Robert Jackson Bennett


George Carole is a naturally gifted pianist.  One for who notes seem to jump off the page, without any formal training.  While he seems to have all the natural gifts and talents in the world, and at 17 he has a beautiful life ahead of him, he is not happy with himself.  He needs to go out and find out who he is.  And he will not be happy until he finds out why the man he called “father” left.  So he sets out to find and confront the man who has haunted his very existence.  He goes out to find “The Troupe.”
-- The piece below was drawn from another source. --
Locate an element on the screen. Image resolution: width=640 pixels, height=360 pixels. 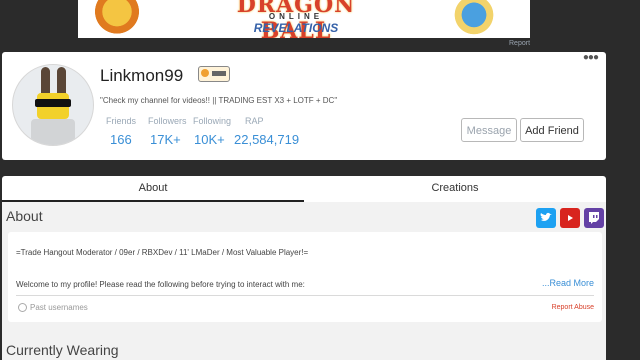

Robert Jackson Bennett, in his novel, “The Troupe,” beautifully explores a myriad of themes while weaving a fantastical tale of light, darkness, creation and what it means to be called a family.  It’s a blending of the real world with fantastical elements, answering the questions of why we are here, and what our purpose is along the way.  George Carole has lived a relatively normal existence when he goes out in search of his father, albeit with his grandparents.  He did have a natural talent for music but everyone seems to have gifts and talents for which they seem to have no earthly explanation.

But George Carole’s father isn’t just like any other dad.  He’s a vaudevillian.  He’s on the road almost all year long, and when George gets to the entertainment circuit, he has to wait and bide his time until his dad arrives.  But when he finds out his dad is not going to come to the place where he is at, George sets out to go out and seek him himself.   What he ends up finding is like nothing he was ever going to expect.   Sure, the man that he had found was his father, only months prior, was not going to be exactly like he had imagined.  And a reunion with him was never going to go as planned.  But this was far more than George could possibly imagine.  So much that it is hard to take in.
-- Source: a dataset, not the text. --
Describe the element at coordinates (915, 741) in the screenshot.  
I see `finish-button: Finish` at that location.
In this new-found world of his father, there exist fairies, demons, wolves, ghosts, and monsters so terrible it's hard to even express.  George found himself in for far more than he could have possibly dreamed.  Bennett, however, does not leave us awestruck.  What is beautiful about this story is that it’s not only a fantastical tale that takes us from one end of the world to the other and beyond.  What’s beautiful about the story is that Bennett works hard to detail the small things in this incredible world.  It’s not only a larger story of light and darkness, good and evil, and the forces of nature.  It’s also a beautifully crafted tale of fathers and sons, racism, and what it means to love someone else.  TheTroupe is not just a tale about Vaudeville and its craziness.  It’s about life and how to live it, which is what any good story should be about.